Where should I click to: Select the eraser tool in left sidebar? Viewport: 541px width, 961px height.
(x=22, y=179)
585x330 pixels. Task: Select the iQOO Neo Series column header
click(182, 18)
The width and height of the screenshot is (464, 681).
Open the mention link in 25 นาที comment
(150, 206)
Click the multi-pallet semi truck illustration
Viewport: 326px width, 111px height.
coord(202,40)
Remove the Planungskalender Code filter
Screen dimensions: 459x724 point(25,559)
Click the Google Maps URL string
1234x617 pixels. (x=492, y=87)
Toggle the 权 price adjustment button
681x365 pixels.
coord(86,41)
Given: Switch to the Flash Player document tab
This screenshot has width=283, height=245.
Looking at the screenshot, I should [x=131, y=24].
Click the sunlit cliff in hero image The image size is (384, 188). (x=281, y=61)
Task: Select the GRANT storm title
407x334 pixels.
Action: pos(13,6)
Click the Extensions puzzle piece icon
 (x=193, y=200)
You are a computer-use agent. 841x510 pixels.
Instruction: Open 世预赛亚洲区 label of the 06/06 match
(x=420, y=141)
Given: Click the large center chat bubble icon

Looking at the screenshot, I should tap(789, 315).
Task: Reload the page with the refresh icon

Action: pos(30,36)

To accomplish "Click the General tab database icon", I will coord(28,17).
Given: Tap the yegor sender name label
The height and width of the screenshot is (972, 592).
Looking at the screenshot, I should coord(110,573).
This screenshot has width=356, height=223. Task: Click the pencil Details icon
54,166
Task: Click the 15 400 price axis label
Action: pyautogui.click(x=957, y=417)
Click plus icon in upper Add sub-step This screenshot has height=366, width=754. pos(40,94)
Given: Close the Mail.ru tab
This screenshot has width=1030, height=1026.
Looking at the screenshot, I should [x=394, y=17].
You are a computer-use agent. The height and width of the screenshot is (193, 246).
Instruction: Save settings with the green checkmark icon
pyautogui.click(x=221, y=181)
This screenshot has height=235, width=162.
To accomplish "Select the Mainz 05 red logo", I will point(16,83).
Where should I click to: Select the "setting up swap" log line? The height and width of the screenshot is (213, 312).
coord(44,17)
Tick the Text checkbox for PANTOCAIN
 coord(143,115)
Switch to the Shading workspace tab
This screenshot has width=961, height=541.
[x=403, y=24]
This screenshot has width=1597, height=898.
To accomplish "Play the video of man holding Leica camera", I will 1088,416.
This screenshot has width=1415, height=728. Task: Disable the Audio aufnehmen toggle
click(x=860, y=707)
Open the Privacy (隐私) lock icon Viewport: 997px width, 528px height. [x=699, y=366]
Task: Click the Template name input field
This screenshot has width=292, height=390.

--- --- ---

## BRIEF:
Transcribe the lines above word for word.

## SOLUTION:
Where should I click to: Select the eraser tool in left sidebar? Viewport: 541px width, 961px height.
(x=22, y=179)
585x330 pixels. Task: Select the iQOO Neo Series column header
click(182, 18)
The width and height of the screenshot is (464, 681).
Open the mention link in 25 นาที comment
(150, 206)
Click the multi-pallet semi truck illustration
Viewport: 326px width, 111px height.
coord(202,40)
Remove the Planungskalender Code filter
Screen dimensions: 459x724 point(25,559)
Click the Google Maps URL string
1234x617 pixels. (x=492, y=87)
Toggle the 权 price adjustment button
681x365 pixels.
coord(86,41)
Given: Switch to the Flash Player document tab
This screenshot has width=283, height=245.
Looking at the screenshot, I should [x=131, y=24].
Click the sunlit cliff in hero image The image size is (384, 188). (x=281, y=61)
Task: Select the GRANT storm title
407x334 pixels.
Action: pos(13,6)
Click the Extensions puzzle piece icon
 (x=193, y=200)
You are a computer-use agent. 841x510 pixels.
Instruction: Open 世预赛亚洲区 label of the 06/06 match
(x=420, y=141)
Given: Click the large center chat bubble icon

Looking at the screenshot, I should tap(789, 315).
Task: Reload the page with the refresh icon

Action: pos(30,36)

To accomplish "Click the General tab database icon", I will coord(28,17).
Given: Tap the yegor sender name label
The height and width of the screenshot is (972, 592).
Looking at the screenshot, I should coord(110,573).
This screenshot has width=356, height=223. Task: Click the pencil Details icon
54,166
Task: Click the 15 400 price axis label
Action: pyautogui.click(x=957, y=417)
Click plus icon in upper Add sub-step This screenshot has height=366, width=754. pos(40,94)
Given: Close the Mail.ru tab
This screenshot has width=1030, height=1026.
Looking at the screenshot, I should [x=394, y=17].
You are a computer-use agent. The height and width of the screenshot is (193, 246).
Instruction: Save settings with the green checkmark icon
pyautogui.click(x=221, y=181)
This screenshot has height=235, width=162.
To accomplish "Select the Mainz 05 red logo", I will point(16,83).
Where should I click to: Select the "setting up swap" log line? The height and width of the screenshot is (213, 312).
coord(44,17)
Tick the Text checkbox for PANTOCAIN
 coord(143,115)
Switch to the Shading workspace tab
This screenshot has width=961, height=541.
[x=403, y=24]
This screenshot has width=1597, height=898.
To accomplish "Play the video of man holding Leica camera", I will 1088,416.
This screenshot has width=1415, height=728. Task: Disable the Audio aufnehmen toggle
click(x=860, y=707)
Open the Privacy (隐私) lock icon Viewport: 997px width, 528px height. [x=699, y=366]
Task: Click the Template name input field
This screenshot has width=292, height=390.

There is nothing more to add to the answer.